Hope springs eternal for new social game companies. Row Sham Bow, a social game company based in Orlando, Fla., is launching its new social game Woodland Heroes today.
Four years after the founding of Zynga, social game makers are still breaking ground on new titles and venture capitalists are giving them money. The hope is that the social game revolution is still in its beginning stages and that any group of talented game developers can steal a march on the industry leaders with a little bit of creativity.
Woodland Heroes is a story-based strategy battle game where cute and not-so-cute animals battle each other. I’ve tried it out and the game has an original approach to strategy and it works well in the asynchronous, or one turn at a time, style. As with Angry Birds, you can toss stuff via catapults and cannon at the enemy, but the game is played from an isometric, or slightly askew overhead view.

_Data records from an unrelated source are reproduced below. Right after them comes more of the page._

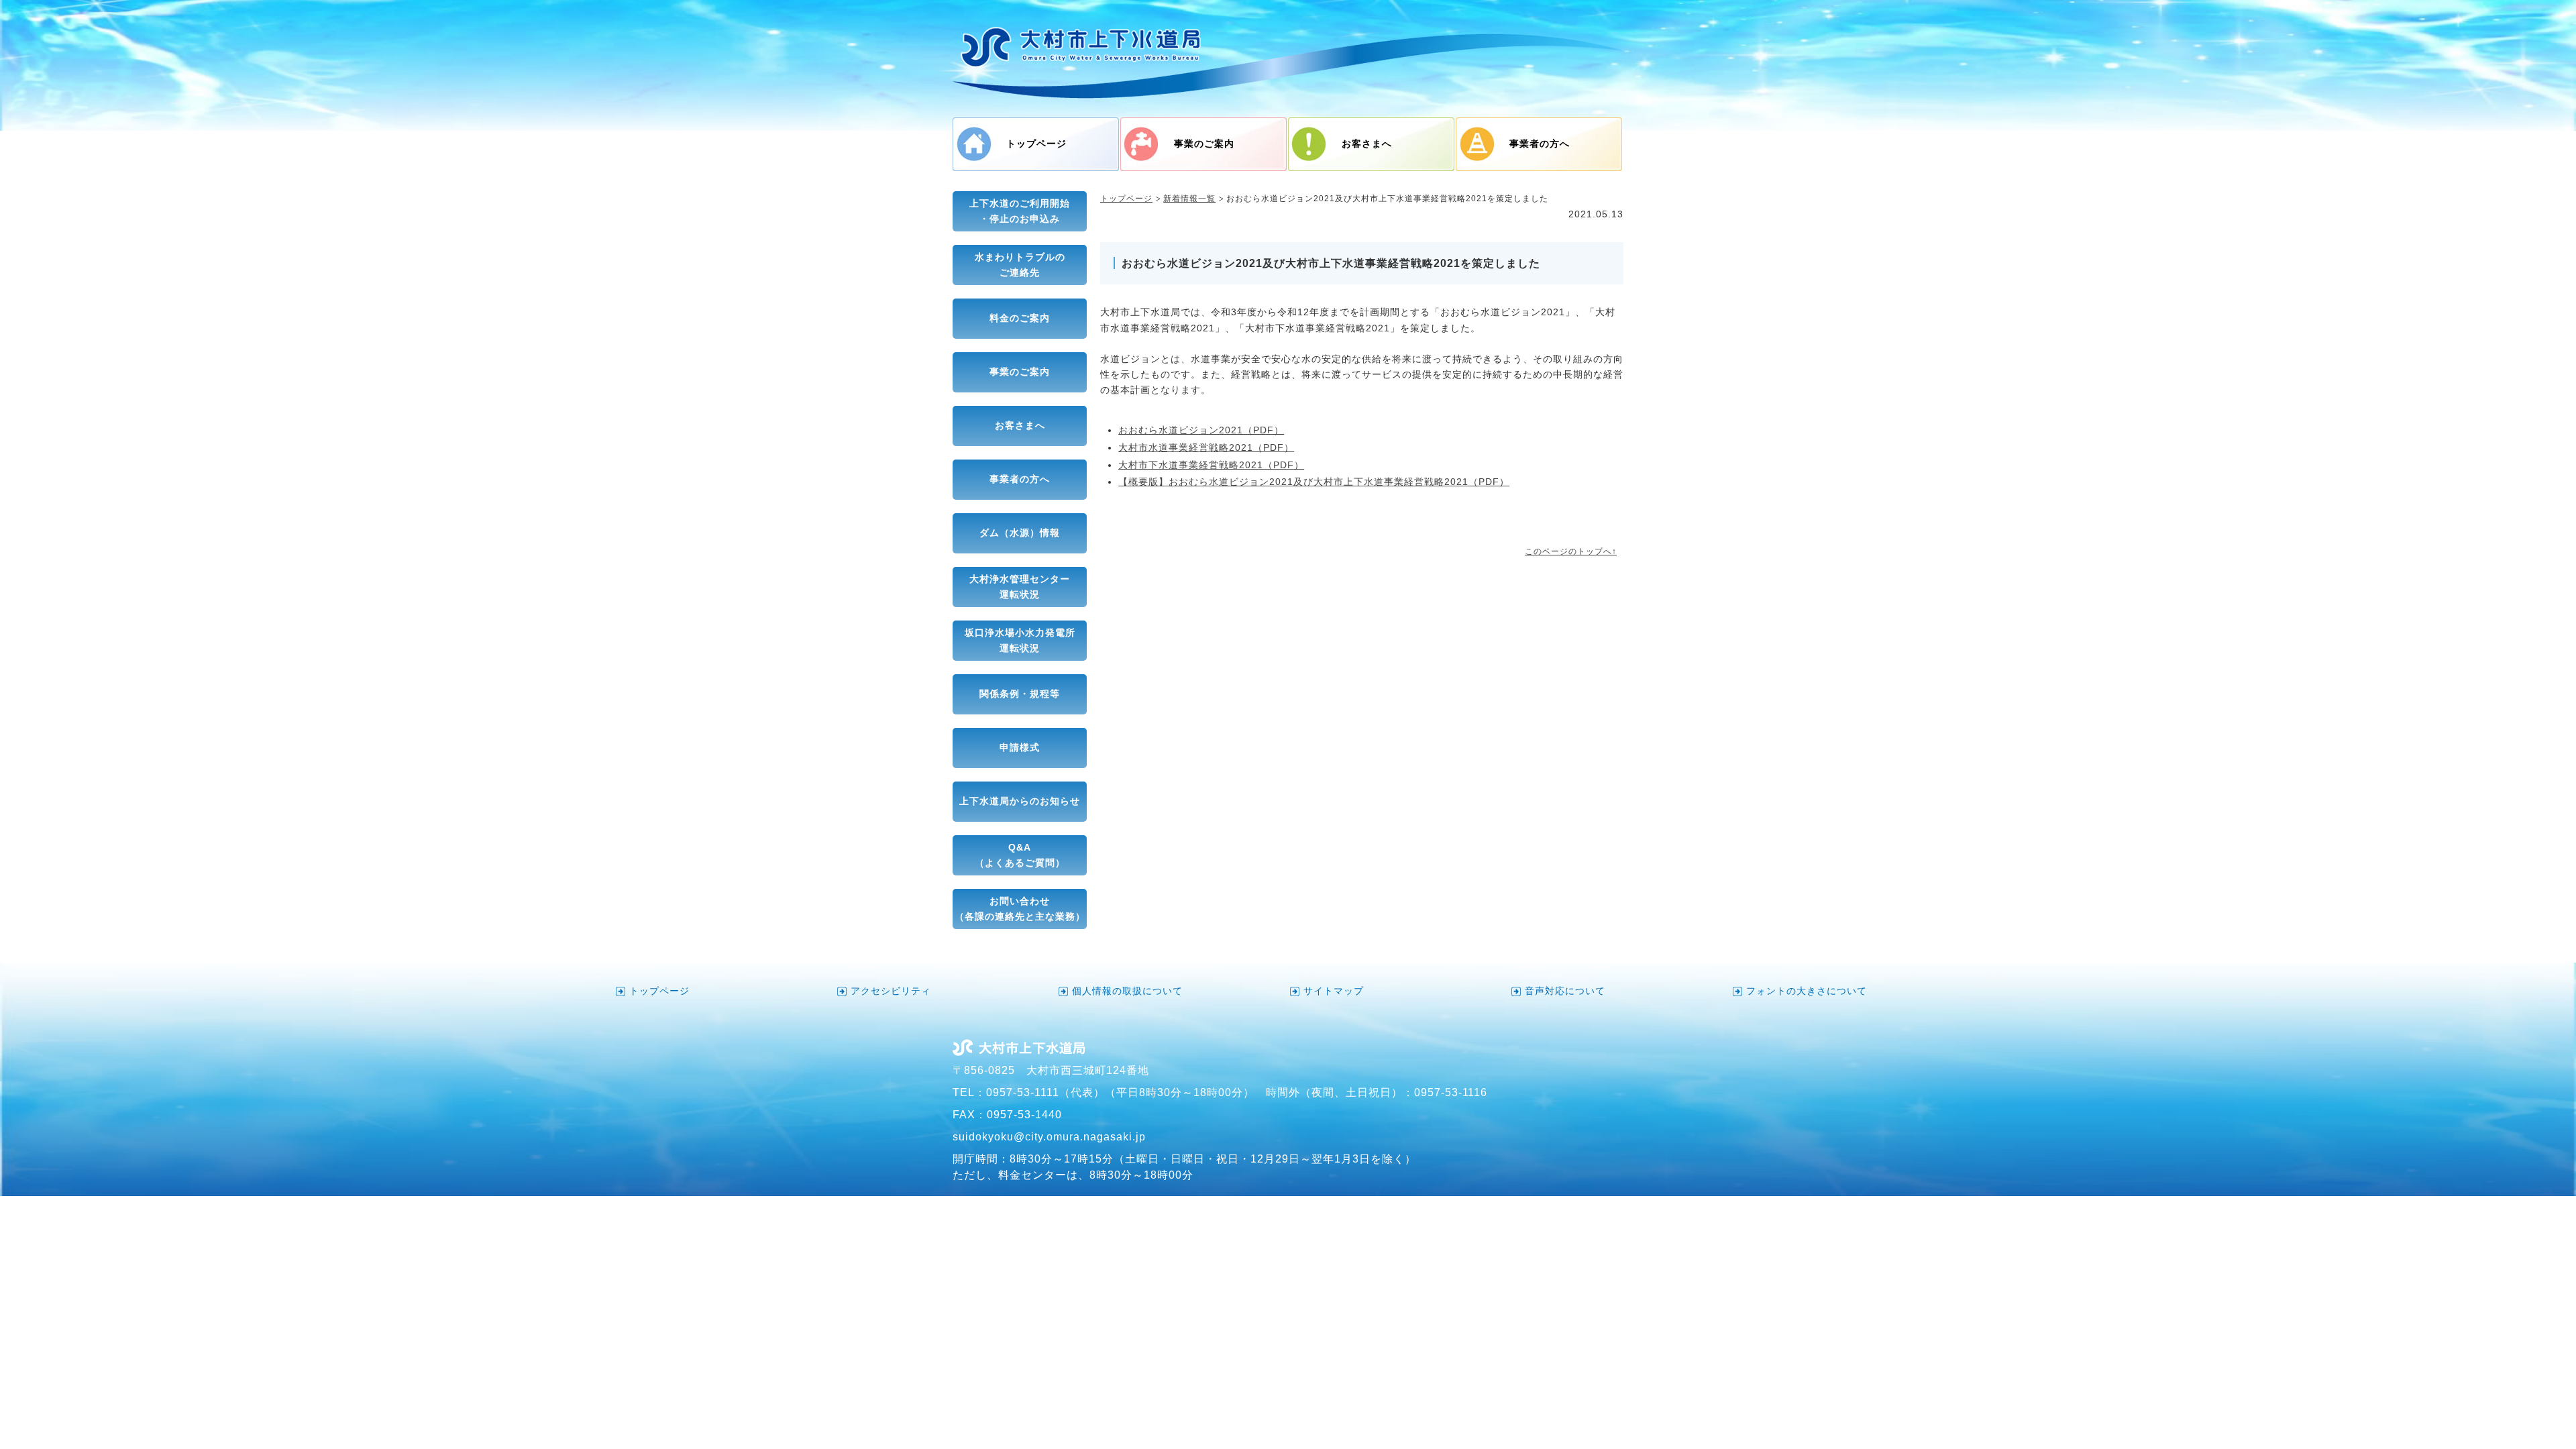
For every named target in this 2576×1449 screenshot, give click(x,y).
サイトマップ (1333, 991)
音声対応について (1565, 991)
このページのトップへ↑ (1571, 551)
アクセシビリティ (891, 991)
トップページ (1036, 144)
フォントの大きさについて (1806, 991)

It is just one of many Facebook games. In spite of the presence of big rivals such as Zynga and Electronic Arts, Row Sham Bow’s founders believe they can succeed by targeting an under-served niche within the Facebook gaming market. And this isn’t a pure shot in the dark; Row Sham Bow’s founders spent many years at Electronic Arts sports game studio in Florida.
The company was started by Philip Holt, chief executive and former EA manager, and Nick Gonzales, chief technology officer and former EA Sports software architect. They’ve hired a number of former EA, Disney, and Cartoon Network employees. Their aim is to take their console experience and break into free-to-play games, where users play for free and pay real money for virtual goods.

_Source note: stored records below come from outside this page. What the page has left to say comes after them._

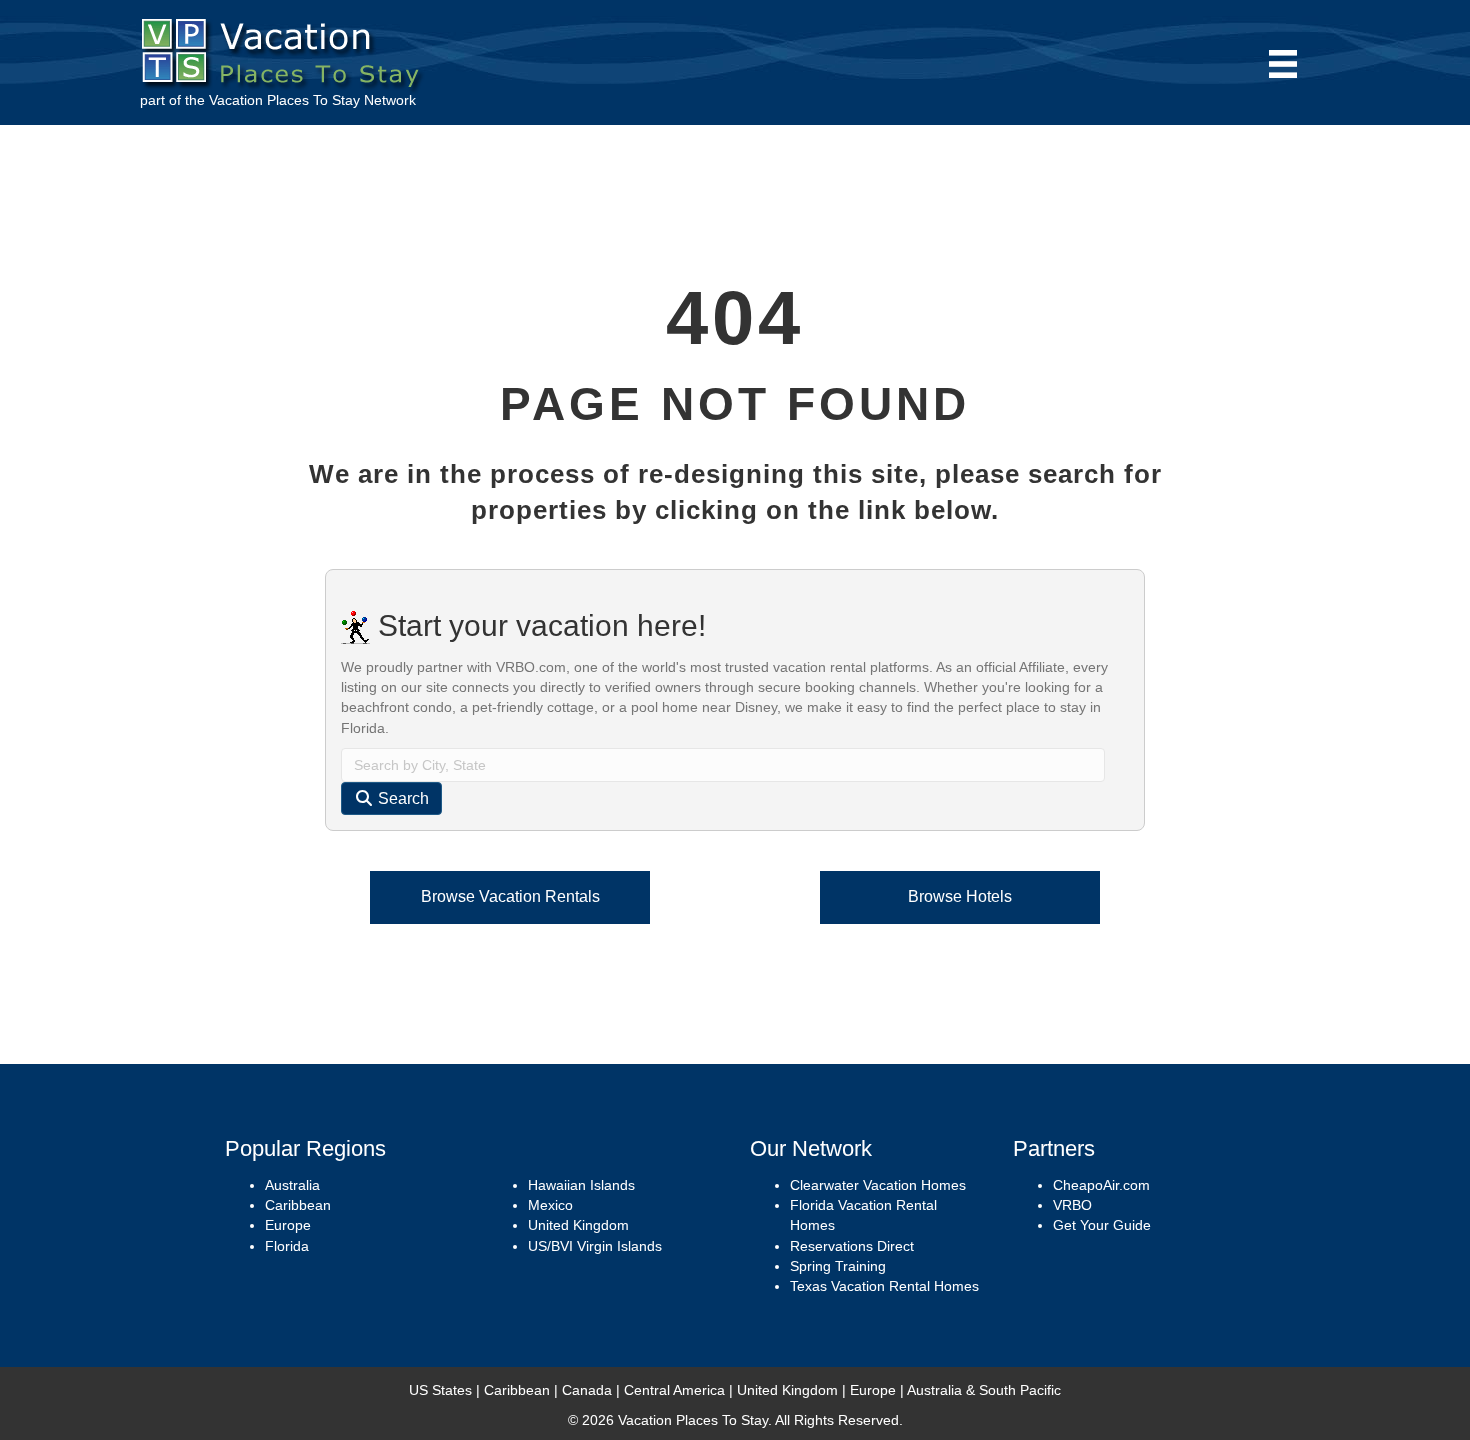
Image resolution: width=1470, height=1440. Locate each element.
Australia (292, 1185)
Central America (674, 1390)
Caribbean (298, 1205)
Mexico (550, 1205)
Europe (288, 1225)
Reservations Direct (852, 1246)
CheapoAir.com (1101, 1185)
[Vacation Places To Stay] (285, 49)
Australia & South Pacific (984, 1390)
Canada (587, 1390)
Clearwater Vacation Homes (878, 1185)
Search (401, 798)
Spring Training (838, 1266)
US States (440, 1390)
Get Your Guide (1102, 1225)
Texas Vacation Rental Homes (884, 1286)
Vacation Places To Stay (284, 100)
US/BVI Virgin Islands (595, 1246)
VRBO (1072, 1205)
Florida (287, 1246)
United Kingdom (578, 1225)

“We feel like we have the opportunity to take a lot more creative risk,” Holt said in an interview. “I feel like we’ve seen more creativity in this part of the industry in the last two years than we have seen in the last 15 years in consoles.”
Observers such as Facebook’s game partnership chief Sean Ryan have noted that there are plenty of game genres that haven’t been popularized on Facebook yet.

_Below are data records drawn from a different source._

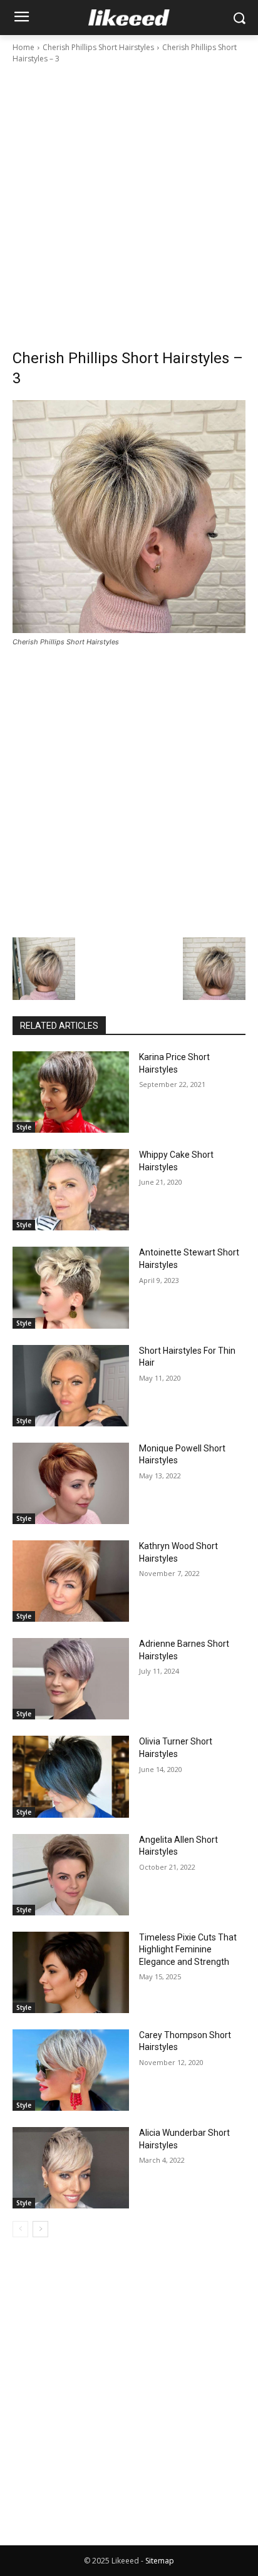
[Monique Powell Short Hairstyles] (71, 1483)
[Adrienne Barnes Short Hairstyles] (71, 1678)
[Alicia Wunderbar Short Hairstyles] (71, 2167)
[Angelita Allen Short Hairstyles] (71, 1874)
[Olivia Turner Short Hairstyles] (71, 1776)
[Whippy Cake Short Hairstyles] (71, 1189)
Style (23, 1127)
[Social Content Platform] (129, 17)
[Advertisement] (129, 200)
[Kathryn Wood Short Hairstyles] (71, 1581)
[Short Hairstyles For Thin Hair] (71, 1385)
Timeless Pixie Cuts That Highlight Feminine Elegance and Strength (188, 1949)
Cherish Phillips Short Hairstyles (98, 47)
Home (23, 47)
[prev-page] (20, 2229)
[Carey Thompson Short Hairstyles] (71, 2070)
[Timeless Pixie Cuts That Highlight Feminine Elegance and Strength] (71, 1972)
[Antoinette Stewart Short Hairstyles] (71, 1287)
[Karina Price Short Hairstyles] (71, 1092)
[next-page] (40, 2229)
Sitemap (159, 2560)
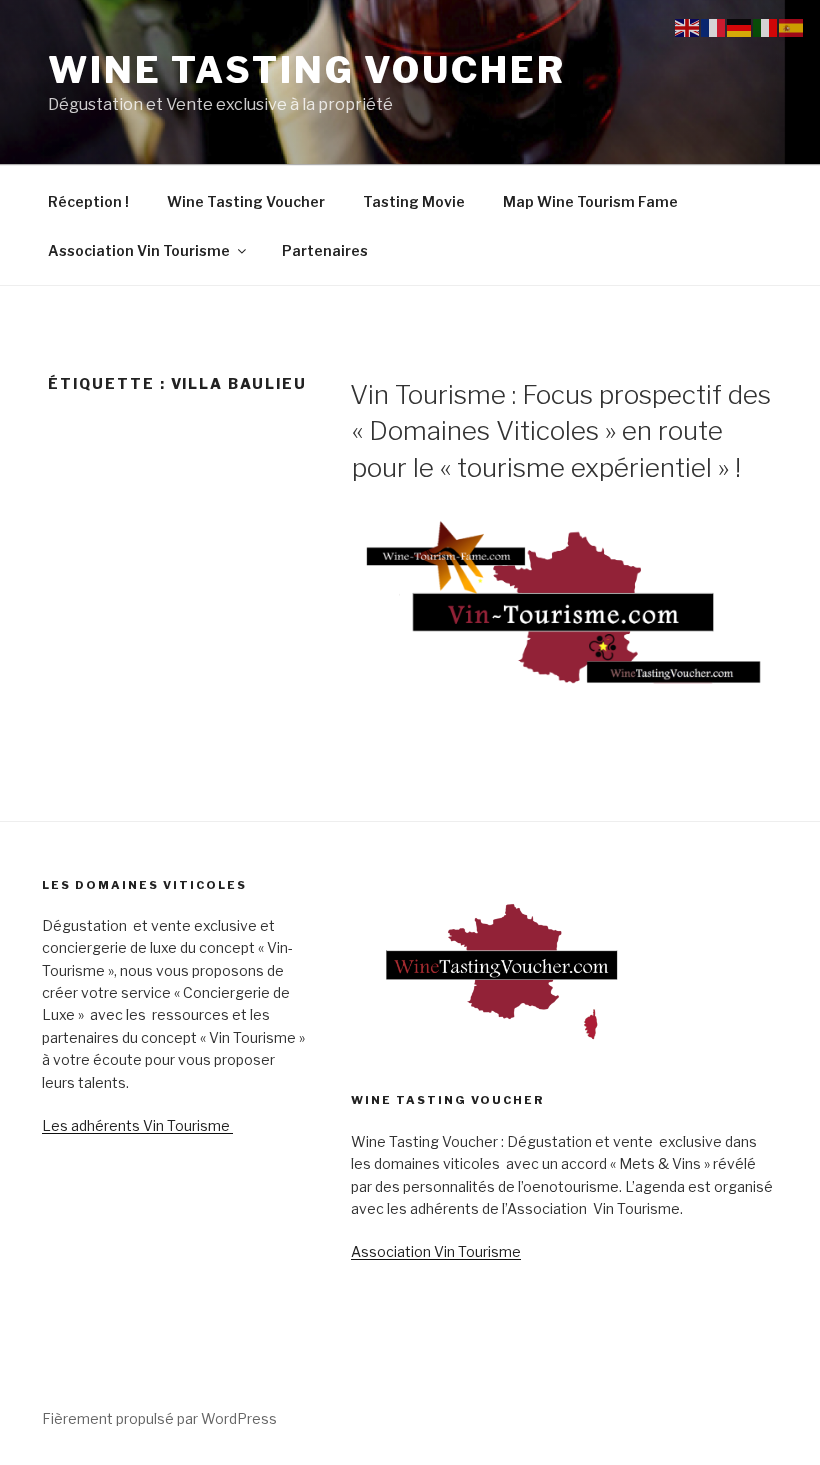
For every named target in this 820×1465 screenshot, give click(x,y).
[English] (688, 26)
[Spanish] (792, 26)
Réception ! (88, 201)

Holt said his company looked for funding on Sand Hill Road in Menlo Park, Calif., but found that investors weren’t interested in funding a faraway company that hasn’t proven itself yet. So The company raised $3.5 million in funding from Intersouth Partners, a venture firm in Durham, N.C. The company was founded in March and it was funded in April. Six months later, it has its first game ready for Facebook. The company has 23 employees and contractors.
Woodland Heroes has intricate two-dimensional art with a cartoon style that goes over well on social networks such as Facebook, which draw a more mainstream game audience than the hardcore gamers on the consoles. The company believes its target market is males and females ages 13 to 24.
The player has to defend the forest from an invasion of bears and other creatures. Players lead woodland creatures to freedom and discover the truth behind the disappearance of the hero’s father. The game pits the heroic creatures against the King Bear and his army of evil forest predators. The adventure takes place across 56 locations in six distinct regions, from lush lowland forests to swampy and barren bogs. You have to use strategy to take out your enemies and race them to find the best weapons on the map.
The game starts with a couple of easy levels that are accompanied by a tutorial that teaches you how to play the game. You shoot live pigs at the bears via catapults, always trying to locate the bears’ secret weapon before they locate your own forces.
“We felt like the games in the social market were a little lacking in game play,” Holt said. “We were disappointed and felt we could do better.”
He said the current games are “souless,” or not very fun, even though they are carefully tested and based on detailed analytics.
“We wanted to make the game fun and have consequences for getting things wrong,” Holt said. “We want the player to make decisions that matter. We want an emotional connection to characters in the game and the story. We want people to be attracted to the game because of its core mechanic.”